Not just a link, a link to a link! And when that server goes down next year, all those JSON files will vanish.



Does it also store a hash of the content? What if the content at the URI changes?



I mean, as the article mentions, you could store the image on the chain. Or at least a Hash of the image to prevent a bait-and-switch.

But it would cost too much of added gas fees and the average user wouldn't understand the difference.


> But it would cost too much of added gas fees and the average user wouldn't understand the difference.

Reminder that this a poor line of thinking.

The average user of a smartphone has no idea how it works. The average user of software has no idea how their apps work. The average user of a blockchain doesn't know how it works, and they won't need to. This stuff gets abstracted out and developed enough to hide these details over time.

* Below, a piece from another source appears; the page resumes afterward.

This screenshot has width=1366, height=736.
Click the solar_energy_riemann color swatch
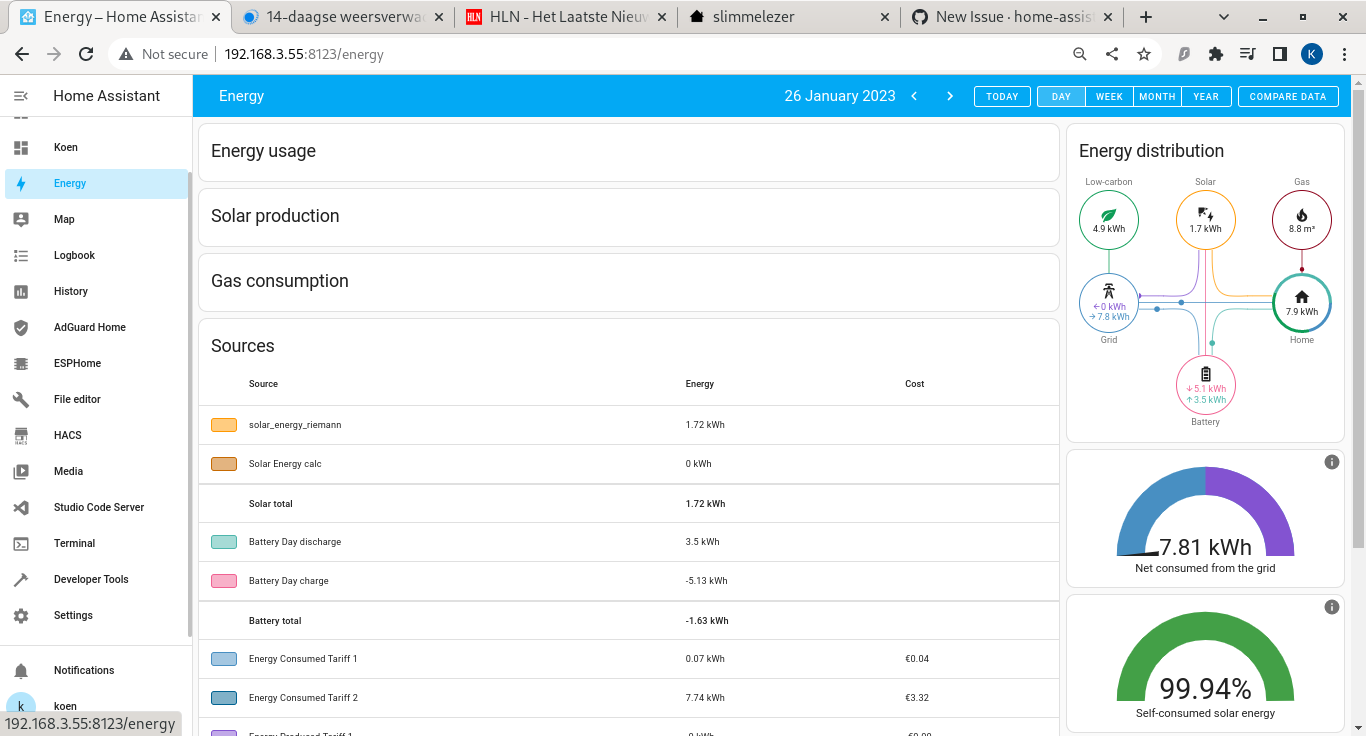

I might have worded it poorly, but I completely agree with you. I was just trying to offer an explanation on why this isn't implemented more widely although the technical solution exists.

Some time ago I worked on a proof-of-concept service to enable users to mint their NFTs while abstracting away all the complexities. I decided to go the same route (link only, no hash, no nothing), as the cost for NFT minting are already very high as it is (see https://nuftu.com/pricing for current costs on the Ethereum blockchain).


> But it would cost too much of added gas fees(...)

If your goal was honestly to just buy art, why would "gas fees" matter? They only matter in a scenario involving wash trades and high rates of transactions involving small deltas in price.


Look, I'm not trying to defend NFTs here, but let's view this from an artist's perspective that wants to hop on the bandwagon:

you either pay around $70 to mint your NFT without caring about how and where your image is actually stored, or you pay $20,000 to upload your 500kb onto the blockchain (as the article mentions).